1) Visa (NYSE: V)/MasterCard (NYSE: MA) moat remains as safe as ever

2) PayPal (NASDAQ: PYPL) is still the clear leader online, with limited competitive threats

3) in-store mobile wallet penetration is still moving very slowly

4) technology changes favor private label (ADS/SYF)

5) EMV adoption has been a rocky road creating fresh tension between issuers and merchants

6) merchant acquiring tailwinds seem intact

V/MA investments in innovation should pay long-term dividends. Commentary regarding V/MA was universally positive, with speakers suggesting that the open-loop networks have positioned themselves very well over the long term, given their ongoing investments in areas such as tokenization and opening their APIs to third parties, which should enable them to remain very successful as the Internet of Things (IoT) gains traction and electronic payments become even more ubiquitous.

PYPL - no serious competitive threats in foreseeable future. Despite an increasingly crowded landscape of checkout buttons (Visa, MasterCard, Apple, Amazon, etc) our panelists were generally bullish on PYPL's ability to retain its substantial share, given their massive install base of 185M consumers and 13M merchants. This represents a competitive advantage, which is reinforced by new products such as One Touch and Venmo.

Tailwinds for merchant acquiring (GPN/VNTV/TSS) seem intact. The integrated channel seems to still have a few years of runway before reaching saturation, and many acquirers are likely to continue benefiting from technology changes such as EMV, mobile wallets, POS transformation, and ancillary offerings such as analytics, tokenization, backoffice software apps, and cash advances.
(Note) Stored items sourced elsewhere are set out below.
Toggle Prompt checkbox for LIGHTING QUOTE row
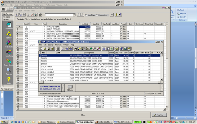(x=121, y=34)
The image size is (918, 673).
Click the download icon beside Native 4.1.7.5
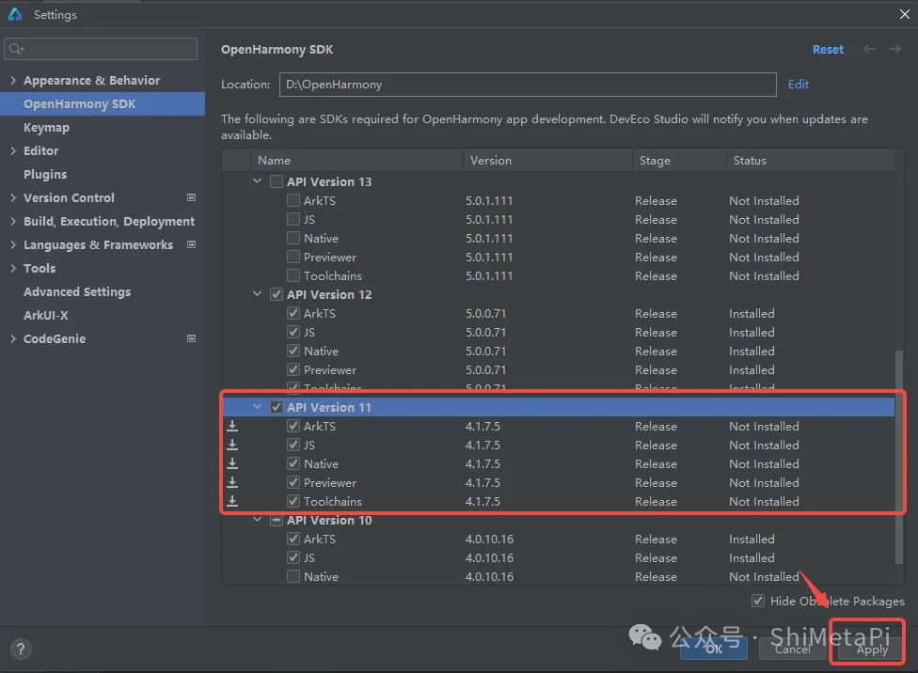[232, 463]
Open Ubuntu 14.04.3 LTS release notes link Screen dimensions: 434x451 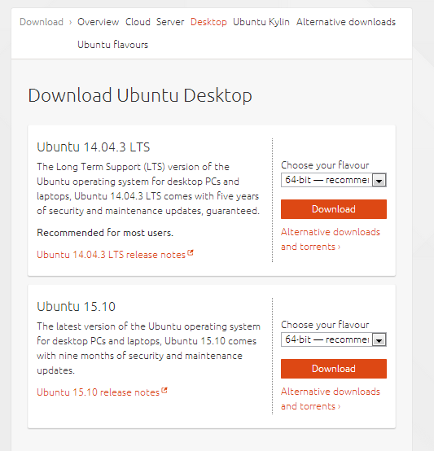(x=111, y=255)
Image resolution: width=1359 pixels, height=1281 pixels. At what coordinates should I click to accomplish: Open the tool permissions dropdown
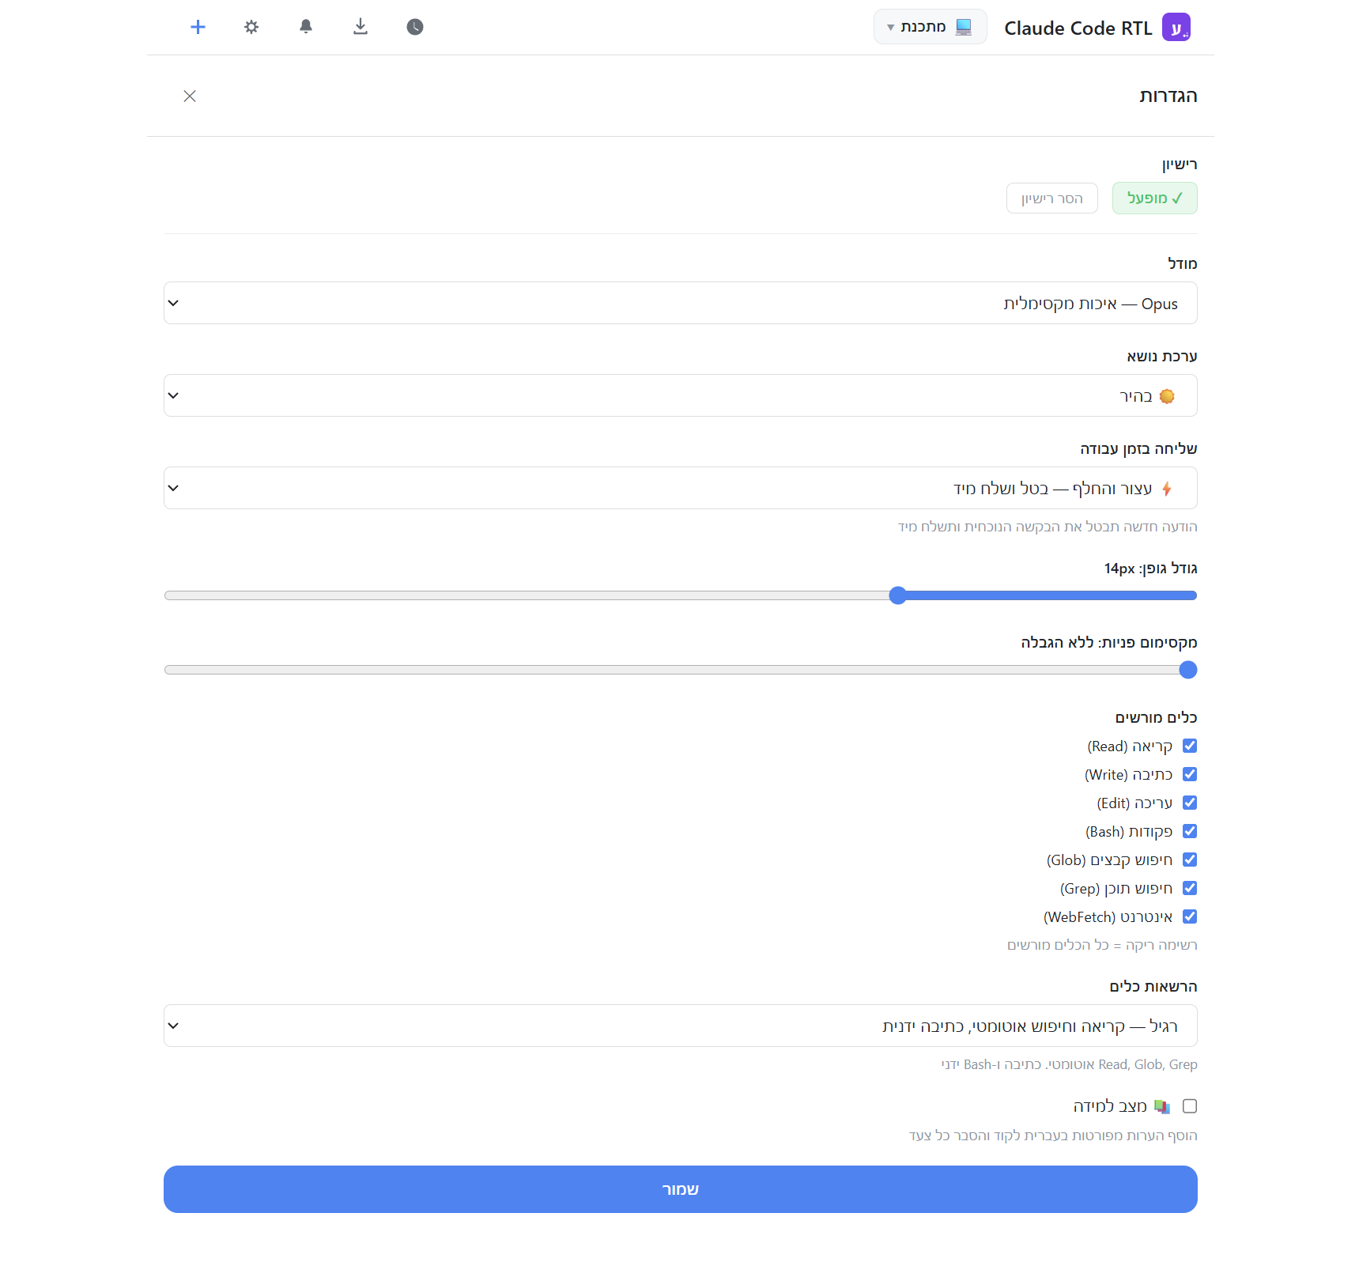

10% mobile wallet penetration of US in-store payments could be 5 years away. Across the value chain, panelists were consistent that they did not expect 2016 to be the year for significant adoption of in-store mobile wallet payments. When asked how long it might take for mobile wallets to achieve 10% share of US in-store payments, the average answer was about 5 years.

EMV deployment has been challenging for merchants; chargebacks causing friction with issuers. According to PAY, the long tail of US EMV adoption is likely to continue through 2019. Meanwhile, long certification queues and complex software deployments have complicated activation of EMV functionality for many large merchants.